Она снова, кажется, хотела плакать. Но вместо этого сделала жадную, теперь уже глубокую затяжку – будто надеялась, что дым что-то исцелит у нее внутри.

Вообще-то Варя – как, кстати, и Джуд, и еще кое-кто из печатающихся у нас, – всегда странновато воспринимала свои книжки. Не совсем как большинство. Для Вари все ею написанное… существовало, не в голове, а во плоти, просто где-то далеко, в далекой, как говорится, галактике. Пару раз я даже слышал, что она вполголоса болтает с героями. Да и мне она говорила о них так, будто все они – ее соседи, коллеги, однокурсники, родственники. Что-нибудь вроде «Вы не представляете, как эта парочка (цыган и мент из авантюрного романа) выносит мне мозг советами, где лучше держать накопления. Ржут еще так мерзко…». Советами? Персонажи? Первое время у меня волосы вставали дыбом. Потом привык. А вот Харитон, когда мы устраиваем авторские интервью, пугается до сих пор. Он еще более классическое, чем я, made in USSR. Варина убежденность его уже не смешит, спорить он не лезет. Не лезу и я. Может, так и нужно, может, это даже правда: концепцию множественных вселенных никто не отменял. И все же…

Грозный. В этой квартире. Хочет, чтобы про него дописали повесть. Это уже не модное «я в творческом потоке», это, судя по истощенному и больному Варькиному виду, скорее сюжет для фильма ужасов. Черт ведь знает, что этот царь с ней делал, если вдруг… то есть правда, выглядит она ужасно. Скорее всего, несколько дней не ела. Спала хоть? Но, окончательно заблудившись в мыслях, я этого не спросил.

– «Я ломал всех, кто был мне ровней…» – прошептала Варя. Она цитировала последнюю главу своей повести. – Это он сказал.

Я вздрогнул. Она вдруг встала.

– Пойдемте.

Она провела меня обратно в коридор, а потом в единственную комнату. Ни там, ни там не было ковра, только допотопный паркет, такой же made in USSR, как Харитон. Весь путь до дивана Варя показывала мне на пол – точнее, на какие-то выбоины, округлые такие, аккуратные щербины на почти одинаковом, в ширину шага примерно расстоянии друг от друга. Их не было в прошлый раз. Я хоть одну бы заметил. И такие…

…Такие действительно могли бы появиться, если бы кто-то со всей дури стучал крепким посохом по хлипкому паркету. Раз за разом. Ночь за ночью. Сколько она писала? Сколько слышала стук?..

Варя села на диван, продолжая курить. Я опустился рядом.

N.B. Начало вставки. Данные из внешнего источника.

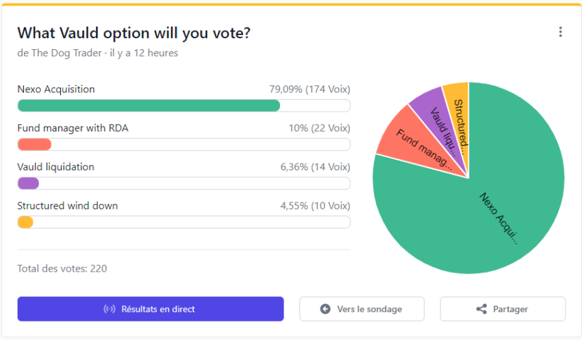Click the Total des votes: 220 text
582x340 pixels.
62,268
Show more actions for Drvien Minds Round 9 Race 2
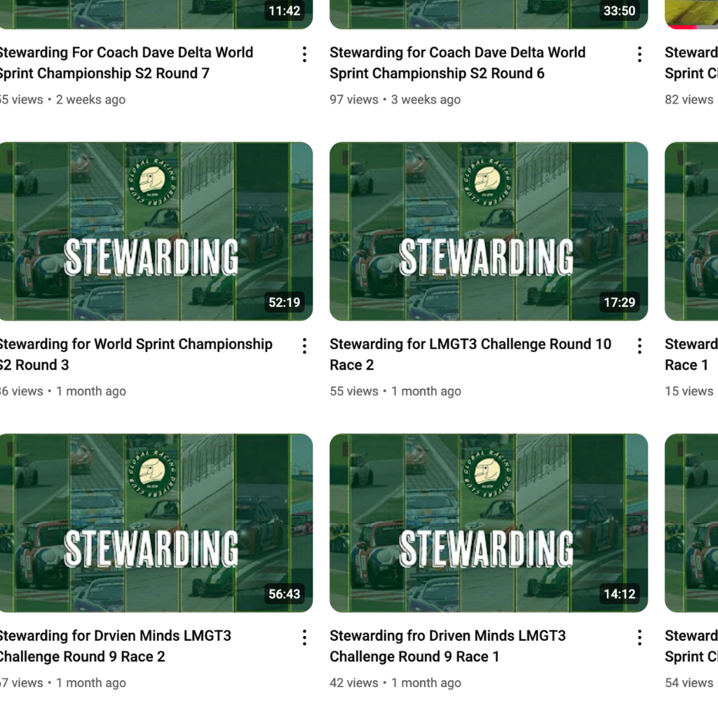 tap(304, 637)
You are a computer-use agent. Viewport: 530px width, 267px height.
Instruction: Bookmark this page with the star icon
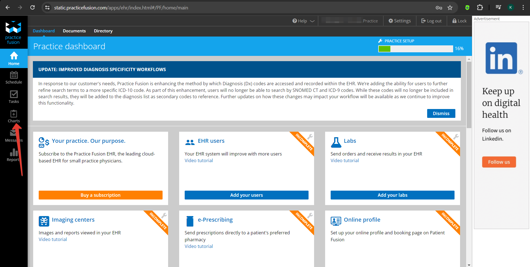tap(450, 8)
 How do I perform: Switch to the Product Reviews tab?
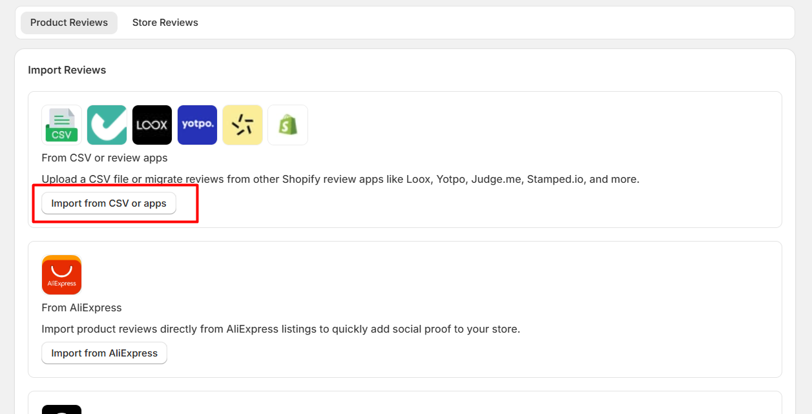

– А еще теперь… – сглотнув, она прижала к горлу руки. – Я боюсь. Боюсь читать, что пишут о нем другие. Ужасные однобокие вещи, будто он кровавое чудовище и ничего больше, а ведь он не просто чудовище, он государь, он делал все, что делал, не только в угоду каким-то страстям, он каждое решение принимал потому, что оно было неизбежно так или иначе. Даже опричнина эта, из-под его руки вырвавшаяся, она ведь действительно могла соединить раздробленное, могла стать «новым монашим орденом», могла… – Она запнулась. – И Федька, Павел Викторович. Басманов. Тот самый верный опричник, юноша, который под Рязанью в каждом бою впереди, всегда в крови и – живой, будто заговоренный… Он… он мне так и сказал, что не смог его потом убить, не смог действительно единственного из всей своры, не смог, но и верить больше не смог и просто сослал прочь, далеко, чтобы вон, вон из сердца и с глаз. Потому и в списках убитых нет, и никто не помнит, чтоб со всеми казнили, ведь не убивали, не убивали, даже тронуть не дали, Толстой соврал… И этот Федька любил его, до осточертения любил, так любил, что потом…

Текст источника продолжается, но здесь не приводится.